Source records:
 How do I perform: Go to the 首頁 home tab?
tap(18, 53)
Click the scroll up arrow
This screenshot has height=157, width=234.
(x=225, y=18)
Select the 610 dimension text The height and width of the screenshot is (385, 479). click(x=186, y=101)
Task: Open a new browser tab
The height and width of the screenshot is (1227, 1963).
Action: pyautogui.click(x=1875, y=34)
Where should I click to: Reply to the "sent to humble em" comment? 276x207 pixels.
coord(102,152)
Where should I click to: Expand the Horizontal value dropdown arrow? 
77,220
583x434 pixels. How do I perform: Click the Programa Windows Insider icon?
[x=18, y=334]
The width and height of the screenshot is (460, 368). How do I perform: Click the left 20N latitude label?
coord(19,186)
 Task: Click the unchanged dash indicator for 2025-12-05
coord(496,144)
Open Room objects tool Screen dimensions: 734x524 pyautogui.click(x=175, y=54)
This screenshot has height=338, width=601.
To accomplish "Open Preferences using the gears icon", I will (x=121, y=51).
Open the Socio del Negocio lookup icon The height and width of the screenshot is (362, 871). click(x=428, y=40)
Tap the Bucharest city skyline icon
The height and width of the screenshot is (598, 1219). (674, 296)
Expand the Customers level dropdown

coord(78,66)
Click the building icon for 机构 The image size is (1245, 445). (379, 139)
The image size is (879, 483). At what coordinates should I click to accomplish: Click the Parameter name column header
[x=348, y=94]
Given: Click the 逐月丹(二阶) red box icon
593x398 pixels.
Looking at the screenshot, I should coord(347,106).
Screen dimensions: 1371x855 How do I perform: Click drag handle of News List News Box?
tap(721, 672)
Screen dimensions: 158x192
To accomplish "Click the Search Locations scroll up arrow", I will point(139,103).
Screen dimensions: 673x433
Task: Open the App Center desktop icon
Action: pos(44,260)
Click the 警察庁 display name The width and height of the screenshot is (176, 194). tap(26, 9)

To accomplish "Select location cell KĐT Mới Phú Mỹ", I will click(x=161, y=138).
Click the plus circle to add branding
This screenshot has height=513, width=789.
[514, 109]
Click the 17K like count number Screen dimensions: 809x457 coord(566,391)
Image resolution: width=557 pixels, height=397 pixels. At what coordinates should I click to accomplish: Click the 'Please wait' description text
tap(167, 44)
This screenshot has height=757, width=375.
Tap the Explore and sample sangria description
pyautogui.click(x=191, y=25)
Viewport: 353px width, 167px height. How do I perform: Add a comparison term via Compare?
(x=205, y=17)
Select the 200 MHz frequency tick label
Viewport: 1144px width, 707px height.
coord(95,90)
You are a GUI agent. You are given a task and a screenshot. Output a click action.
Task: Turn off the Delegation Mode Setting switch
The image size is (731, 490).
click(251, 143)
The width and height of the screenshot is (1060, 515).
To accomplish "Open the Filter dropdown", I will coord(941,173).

• **WHAT YOU ARE ASKED TO DO**: Lines after the one containing "Click the building" are not part of the task. Output the entries exactly from their first line through that one.

• **SOLUTION TO THIS EXERCISE**:
 How do I perform: Go to the 首頁 home tab?
tap(18, 53)
Click the scroll up arrow
This screenshot has height=157, width=234.
(x=225, y=18)
Select the 610 dimension text The height and width of the screenshot is (385, 479). click(x=186, y=101)
Task: Open a new browser tab
The height and width of the screenshot is (1227, 1963).
Action: pyautogui.click(x=1875, y=34)
Where should I click to: Reply to the "sent to humble em" comment? 276x207 pixels.
coord(102,152)
Where should I click to: Expand the Horizontal value dropdown arrow? 
77,220
583x434 pixels. How do I perform: Click the Programa Windows Insider icon?
[x=18, y=334]
The width and height of the screenshot is (460, 368). How do I perform: Click the left 20N latitude label?
coord(19,186)
 Task: Click the unchanged dash indicator for 2025-12-05
coord(496,144)
Open Room objects tool Screen dimensions: 734x524 pyautogui.click(x=175, y=54)
This screenshot has height=338, width=601.
To accomplish "Open Preferences using the gears icon", I will (x=121, y=51).
Open the Socio del Negocio lookup icon The height and width of the screenshot is (362, 871). click(x=428, y=40)
Tap the Bucharest city skyline icon
The height and width of the screenshot is (598, 1219). (674, 296)
Expand the Customers level dropdown

coord(78,66)
Click the building icon for 机构 The image size is (1245, 445). (379, 139)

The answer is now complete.